Davis, a professor of history at Virginia Tech, is the keynote speaker for the inaugural Summer History Lecture beginning at 7:30 p.m. on June 19 in Te Ata Memorial Auditorium at the University of Science and Arts in Chickasha.
His presentation, titled “The Summer of ‘62” will examine the events of 1862, which shaped the course of the war and the future of the nation. 2012 is the 150th anniversary of pivotal events like the Battle of Antietam and the drafting of the Emancipation Proclamation.
Davis served as the on-camera senior consultant for the Arts & Entertainment Network/History Channel series Civil War Journal and other television and film productions.
He is also the author or editor of more than fifty books in the fields of Civil War and Southern history including 2011’s Lincoln’s Men.
One of the most traumatic events in American history, the Civil War continues to fascinate partly because of the sense of inevitability that led to it.
“It is hard to see how it could have been avoided,” Davis says, “since there was virtually no room for compromise without either one side or the other giving in completely on a cherished value--just as a woman cannot be a little bit pregnant. Either she is or she isn't.”
“Similarly, I see no way that the South could extend slavery into the territories -- which it needed to do to guarantee its continued existence where it was already in place -- without the North acquiescing in it, which the North was entirely unwilling to countenance.
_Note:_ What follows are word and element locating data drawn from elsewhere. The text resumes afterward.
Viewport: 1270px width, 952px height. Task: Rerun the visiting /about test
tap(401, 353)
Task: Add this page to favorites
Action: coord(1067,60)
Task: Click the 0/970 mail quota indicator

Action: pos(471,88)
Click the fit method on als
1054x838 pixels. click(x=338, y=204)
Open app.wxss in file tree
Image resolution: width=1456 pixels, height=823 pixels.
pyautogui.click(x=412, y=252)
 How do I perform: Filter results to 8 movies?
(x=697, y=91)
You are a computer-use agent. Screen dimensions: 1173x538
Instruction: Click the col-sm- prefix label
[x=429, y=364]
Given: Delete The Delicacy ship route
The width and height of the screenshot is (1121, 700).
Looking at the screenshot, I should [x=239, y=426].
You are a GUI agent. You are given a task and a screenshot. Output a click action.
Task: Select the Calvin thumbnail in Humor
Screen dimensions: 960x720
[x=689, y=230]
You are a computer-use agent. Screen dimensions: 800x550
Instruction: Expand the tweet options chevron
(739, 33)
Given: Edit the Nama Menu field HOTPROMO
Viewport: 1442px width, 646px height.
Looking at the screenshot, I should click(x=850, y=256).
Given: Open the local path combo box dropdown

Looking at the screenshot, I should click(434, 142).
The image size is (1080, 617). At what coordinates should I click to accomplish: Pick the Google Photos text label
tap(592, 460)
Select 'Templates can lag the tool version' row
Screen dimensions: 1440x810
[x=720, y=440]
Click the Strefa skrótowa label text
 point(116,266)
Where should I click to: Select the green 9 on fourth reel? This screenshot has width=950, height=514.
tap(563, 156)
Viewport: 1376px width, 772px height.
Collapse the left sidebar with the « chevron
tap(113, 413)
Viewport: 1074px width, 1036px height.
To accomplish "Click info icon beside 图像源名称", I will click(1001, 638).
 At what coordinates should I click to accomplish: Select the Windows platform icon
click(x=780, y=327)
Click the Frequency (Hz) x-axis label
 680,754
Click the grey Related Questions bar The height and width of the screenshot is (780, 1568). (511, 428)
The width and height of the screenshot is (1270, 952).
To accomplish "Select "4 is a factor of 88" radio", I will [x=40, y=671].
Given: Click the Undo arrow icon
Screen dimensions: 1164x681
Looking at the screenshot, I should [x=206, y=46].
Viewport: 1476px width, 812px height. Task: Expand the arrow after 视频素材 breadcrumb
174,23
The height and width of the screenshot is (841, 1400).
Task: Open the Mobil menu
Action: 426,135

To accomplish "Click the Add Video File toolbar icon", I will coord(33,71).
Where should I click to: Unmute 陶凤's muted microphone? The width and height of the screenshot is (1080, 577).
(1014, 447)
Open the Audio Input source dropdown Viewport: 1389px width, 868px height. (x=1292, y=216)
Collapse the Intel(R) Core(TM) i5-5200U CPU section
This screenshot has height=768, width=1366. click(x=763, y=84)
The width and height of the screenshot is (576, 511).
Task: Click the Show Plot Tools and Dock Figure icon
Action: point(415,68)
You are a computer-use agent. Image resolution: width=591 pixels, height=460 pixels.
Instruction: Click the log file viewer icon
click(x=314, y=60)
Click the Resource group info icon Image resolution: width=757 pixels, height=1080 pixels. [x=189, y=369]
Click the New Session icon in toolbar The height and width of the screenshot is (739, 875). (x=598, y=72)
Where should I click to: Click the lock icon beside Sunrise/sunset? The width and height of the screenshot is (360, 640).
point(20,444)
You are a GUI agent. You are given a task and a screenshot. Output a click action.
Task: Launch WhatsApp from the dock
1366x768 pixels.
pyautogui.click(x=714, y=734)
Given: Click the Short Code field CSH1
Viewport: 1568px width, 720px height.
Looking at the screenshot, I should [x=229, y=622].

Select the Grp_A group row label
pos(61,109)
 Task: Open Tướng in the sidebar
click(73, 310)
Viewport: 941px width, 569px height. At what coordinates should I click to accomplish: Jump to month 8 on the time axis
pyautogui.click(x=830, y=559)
Perhaps some long-range plan for gradual emancipation might have suited both sides, but by 1860 passions were so inflamed by rhetoric and partisanship that compromise was no longer a viable option.”
Davis offers up the sad case of John C. Breckinridge as a cautionary tale for our times. The youngest man ever elected to the office of the vice-presidency, Breckinridge held out as a voice for compromise until it was too late.
“Here was a man in Breckinridge who could see the point of view on both sides thus being doomed to fit in neither camp,” Davis says.
“Breckinridge could have been the youngest president in our history. Instead, he would up indicted for treason and forced into the Confederacy. After the war, he ended up an exile from his homeland and was dead by age 54, virtually burnt out by the war and what it cost him emotionally.”
The lessons of the political failures that led to the war are ones that Davis feels the nation’s current leadership might benefit from revisiting.
“You have to give a little to get a little. [Those] who say they will never compromise and tout that as evidence of their rectitude and patriotism, are simply mirroring the behavior of the men who brought on the Civil War.”
The new event joins two other successful series – the Ray and Mary Giles Symposium on Citizenship and Public Service and the Emerson-Wier Liberal Arts Symposium – as part of a yearly series sponsored by the USAO Foundation.
The chairman of the symposia committee, Dr. Chris Walker, who is an associate professor of psychology as well as the chair of USAO’s business and social sciences division, sees the Summer History Lecture as a natural expansion of the series.
“The Summer History Lecture provides our students another opportunity to hear from a nationally renowned scholar and affords them the opportunity to ask questions and really explore ideas that are of interest and importance to them,” Walker says.